>> start GIVEN TEXT

ENRIQUE SÁNCHEZ LANSCH: We knew before filming that we wished to follow the preparations of the youngsters on the one hand and the preparations of the Philharmonic Orchestra on the other. Among the young participants we wished to portray several in more detail, to show what music can change. We also knew that we wished to show the stages of Sir Simon's life, to show which personal experiences can convince someone so fully of the use of musical education and communication. Then four weeks before the start of the workshops we got to know Royston Maldoom. It soon became clear that with his fascinating life and personality he would play a similar role in the film to Sir Simon.

THOMAS GRUBE: There was an agreement that all participants would work under the same conditions. The 250 youngsters, the choreographer and the 'Berliner Philharmoniker' would first get to know one another in the course of rehearsals. This agreement applied to us too, which meant that we could interview no essential protagonists in advance. The script itself had to be developed as part of the process. The filming, especially during the workshops, was thrilling and involved all members of the team in a three-month marathon. In a room with 50 youngsters during a dance-rehearsal, something is always bound to happen. Owing to the disparate demands of the situations, we did the filming with two different formats, which had hardly ever been combined up to that time. The portraits of the youngsters and the takes of the orchestral rehearsals were recorded on HD (High Definition) 25p, which is presently the clearest and most vivid digital format, whereas during the workshops we used DVcam, which allows more takes to be made and can be moved around more easily and discretely in the midst of dancers and choreographers. At the end we had 200 hours of raw materials, which we then viewed, transcribed and sieved for three months. Only after we had familiarised ourselves with all the material did we start cutting, which then took us another half a year.

How did you choose your protagonists from among the youngsters?

THOMAS GRUBE: From the start we had attended all workshops. We belonged to the team and were viewed as such by the youngsters, though it took some time to be fully trusted. Before we portrayed the particular protagonists, we visited them and, if they wished, chatted with their parents. After each day of filming, the whole film-team sat together and discussed our experiences with the youngsters. Gradually the narrative threads took form through this continual exchange.

ENRIQUE SÁNCHEZ LANSCH: It varied. Martin, for instance, captured our attention during the first rehearsal, and from then on we continually paid attention to him. In the case of younger dancers, it was seldom as easy. On viewing takes at the end of filming, we realised that many youngsters to whom dropped out, which had happened especially often during the first two weeks.

How did you get on with the professional projec partners - Sir Simon Rattle, members of the 'Berliner Philharmoniker', and Royston Maldoom and his team?

THOMAS GRUBE: The project could work only with trust on all sides. There had to be faith in a project without a shooting script, in a process with an open end. The orchestra had to have faith in Royston Maldoom, who was supposed to present to 3000 spectators an artistically memorable production. All members of the production - the orchestra, the youngsters, Sir Simon Rattle and Royston Maldoom - had to have faith in us as filmmakers, as indeed we had to have faith in ourselves. We had got to know the Philharmonic Orchestra already during a Falstaff production with Claudio Abbado, and we had heard a lot about Royston. We met each other properly for the first time only four weeks before the project's start.

ENRIQUE SÁNCHEZ LANSCH: At any rate the members of the 'Berliner Philharmoniker' had first to be convinced that we should be allowed to use cameras during all orchestral rehearsals, so as to record the process in full. This had never been done before in the history of the orchestra. A crucial factor was the ample faith shown in us by Sir Simon Rattle.

>> end GIVEN TEXT

## STATED TASK
Please continue the interview about filming the Berliner Philharmoniker youth dance project, starting after its final answer. The records come from a separate, unrelated source.

>> start INFORMATION GIVEN

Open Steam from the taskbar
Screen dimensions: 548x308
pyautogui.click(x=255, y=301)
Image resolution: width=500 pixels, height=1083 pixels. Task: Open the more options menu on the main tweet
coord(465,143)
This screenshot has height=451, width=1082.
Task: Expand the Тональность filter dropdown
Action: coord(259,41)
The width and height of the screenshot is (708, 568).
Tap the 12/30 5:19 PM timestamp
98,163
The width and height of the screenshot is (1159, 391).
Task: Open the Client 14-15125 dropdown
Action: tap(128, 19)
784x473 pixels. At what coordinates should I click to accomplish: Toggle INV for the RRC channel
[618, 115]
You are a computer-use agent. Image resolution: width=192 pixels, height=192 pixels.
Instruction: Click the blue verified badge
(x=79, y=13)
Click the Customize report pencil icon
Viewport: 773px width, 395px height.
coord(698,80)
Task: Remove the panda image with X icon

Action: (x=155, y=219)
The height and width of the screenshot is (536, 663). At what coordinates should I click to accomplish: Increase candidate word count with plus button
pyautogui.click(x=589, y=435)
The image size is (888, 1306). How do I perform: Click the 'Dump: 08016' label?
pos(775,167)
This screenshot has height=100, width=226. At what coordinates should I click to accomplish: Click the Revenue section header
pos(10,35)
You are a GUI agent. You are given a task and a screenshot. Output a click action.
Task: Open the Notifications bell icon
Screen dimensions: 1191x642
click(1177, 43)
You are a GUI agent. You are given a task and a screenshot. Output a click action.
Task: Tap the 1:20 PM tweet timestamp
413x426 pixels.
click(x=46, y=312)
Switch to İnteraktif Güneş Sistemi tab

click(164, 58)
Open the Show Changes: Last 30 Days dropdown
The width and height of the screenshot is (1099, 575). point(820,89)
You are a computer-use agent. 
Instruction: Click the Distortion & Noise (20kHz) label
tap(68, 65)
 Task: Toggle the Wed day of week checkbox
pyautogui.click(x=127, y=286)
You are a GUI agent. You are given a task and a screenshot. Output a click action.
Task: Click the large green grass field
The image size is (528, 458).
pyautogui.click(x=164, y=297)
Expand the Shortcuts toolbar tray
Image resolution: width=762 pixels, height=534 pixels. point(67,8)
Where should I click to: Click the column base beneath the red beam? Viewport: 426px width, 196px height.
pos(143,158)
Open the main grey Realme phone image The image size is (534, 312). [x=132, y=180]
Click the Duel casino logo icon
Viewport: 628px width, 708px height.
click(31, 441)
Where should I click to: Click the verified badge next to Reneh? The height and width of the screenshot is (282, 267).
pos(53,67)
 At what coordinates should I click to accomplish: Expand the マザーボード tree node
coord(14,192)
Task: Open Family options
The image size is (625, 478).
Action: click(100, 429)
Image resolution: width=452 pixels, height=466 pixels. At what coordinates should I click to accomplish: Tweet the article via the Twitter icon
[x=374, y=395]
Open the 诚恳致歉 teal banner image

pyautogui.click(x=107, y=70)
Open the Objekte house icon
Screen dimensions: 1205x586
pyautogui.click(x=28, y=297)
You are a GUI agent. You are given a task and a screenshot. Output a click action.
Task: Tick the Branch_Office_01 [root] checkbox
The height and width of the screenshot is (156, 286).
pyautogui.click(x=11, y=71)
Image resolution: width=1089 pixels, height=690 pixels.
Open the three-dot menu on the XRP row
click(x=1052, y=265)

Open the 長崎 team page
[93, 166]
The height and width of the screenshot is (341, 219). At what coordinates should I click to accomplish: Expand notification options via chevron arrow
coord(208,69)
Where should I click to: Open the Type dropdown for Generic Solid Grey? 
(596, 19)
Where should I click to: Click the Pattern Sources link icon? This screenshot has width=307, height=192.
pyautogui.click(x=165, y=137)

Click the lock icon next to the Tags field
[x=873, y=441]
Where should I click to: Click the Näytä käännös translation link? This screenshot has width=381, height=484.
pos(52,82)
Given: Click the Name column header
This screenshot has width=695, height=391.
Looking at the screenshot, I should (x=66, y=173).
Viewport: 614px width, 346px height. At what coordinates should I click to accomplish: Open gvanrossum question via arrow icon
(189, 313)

>> end INFORMATION GIVEN

## ANSWER TO THIS EXERCISE
Again and again you leave the rehearsal and workshop rooms to wander through the city. What role does Berlin play in your film?

ENRIQUE SÁNCHEZ LANSCH: We deliberately showed the city from its raw, rough, unsociable side. Our protagonists have not grown up in the postcard city but in sobering surroundings. It is here that they go to school or spend their spare time. But the film shows beauty even here, like the blossoming of the Sacre-performance in the Arena, a former bus-depot on industrial riverside land. Surprisingly these images of the city make it in some sense more universal. It might be London, Paris or New York.

You spoke about the relationship between music and film. How does RHYTHM IS IT! try to present music in the film and make it an experience?

ENRIQUE SÁNCHEZ LANSCH: In the scenes of orchestral rehearsal we were keen to show music-makers in their everyday clothes and with a feeling of the provisional in the work-situation. At the same time we used the possibilities of various perspectives and the quick rhythm of cutting to decipher Stravinsky's music and make it more accessible. Sacre has a great range of scenes and emotions which we tried to use as the film's cornerstones, so the music is in counterpoint to documentary details like key events in Sir Simon's life, Martin's confrontation with the place of his childhood, and Royston Maldoom's first experience of dancing. I think that only music can really express the emotional importance of this moment for the further course of his life.

THOMAS GRUBE: Another important thing is the recording technique. The sound in the workshops was recorded on four soundtracks, and we also had 6.1 surround atmos in all rooms. The takes with the 'Berliner Philharmoniker' and the score had 5.1 surround quality, and the film as a whole was mixed in Dolby Digital. This is a very timeconsuming but effective process, since it makes the music in the cinema sound like it does in the concert hall and takes viewers into the heart of events.

Is there a relationship between the subject of Sacre and that of your film?

THOMAS GRUBE: On first thinking about the use of this music, we were rather worried, since the Sacre is brusque and powerful. While working on the film we came to realise that this music reflects in a certain sense the youngsters' experience of life. Our society sacrifices the education of children to mainly financial ends and thus imperils our future. Our film is meant to be a statement about that.

ENRIQUE SÁNCHEZ LANSCH: ‘Sacre’ is about education and the transmission of knowledge. It is about helping the young generation to grow up by initiating it into the secrets of communal life and nature, through the practice of rites, of cult dances. There is a clear relationship to the course of the workshops and to the theme of our film. Moreover the harsh environment, to which the youngsters in Stravinsky's ballet are exposed and which is expressed by the music, is related to the harsh environment familiar to many youngsters in the Sacre project.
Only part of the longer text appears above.